Andrew Nicla//November 15, 2019
In the face of a report that says Pinal County is going dry, a small group of Arizona lawmakers took the first step in helping assure the county has enough groundwater for decades to come and avoid a potential shortfall.
Rep David Cook, R-Globe, chaired a panel of lawmakers on November 13, which voted to appoint three Pinal County water stakeholders to head a group of government, utility, agriculture, development, tribal and local organizations tasked to create a better framework to allocate groundwater and balance competing interests.
This process is new territory for Arizona, which is grappling with the realities of sustainable balancing continued economic growth while facing dwindling water supplies. Lawmakers asked the three architects of the group to be bold, knowing that they will fully support their proposals if needed in the Legislature.

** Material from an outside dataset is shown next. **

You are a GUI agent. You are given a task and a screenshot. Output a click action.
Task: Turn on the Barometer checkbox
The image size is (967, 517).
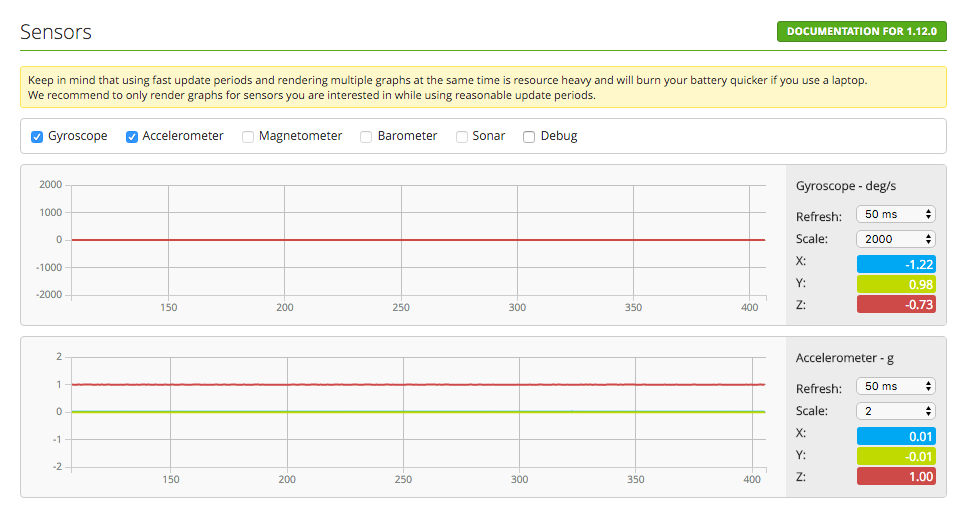click(x=367, y=136)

The lawmakers were also joined by Arizona Department of Water Resources Director Tom Buschatzke. Last month, ADWR released a new groundwater model that projects Pinal County won’t have enough water to meet the expected demands of projected growth.
ADWR projects that demand to be 10% more, or just over 8 million acre feet than the county can provide. An acre foot can, generally, provide for the needs of two or three families for a year.
The report finds that while there’s a lot of water to work with, too many people want too much of it.
Cook said he doubts the accuracy of ADWR’s projection and that it didn’t account for many factors, such as new wells and changes in usage that could have changed the end result.
In order to better understand and prepare for eventual shortfalls, Cook and the committee voted to form the group to look into “everything from conservation to the model itself.”
Once that group is assembled and develops a better understanding of the issue, it will tell the committee what needs to change to make sure the county has enough water to meet projected demand.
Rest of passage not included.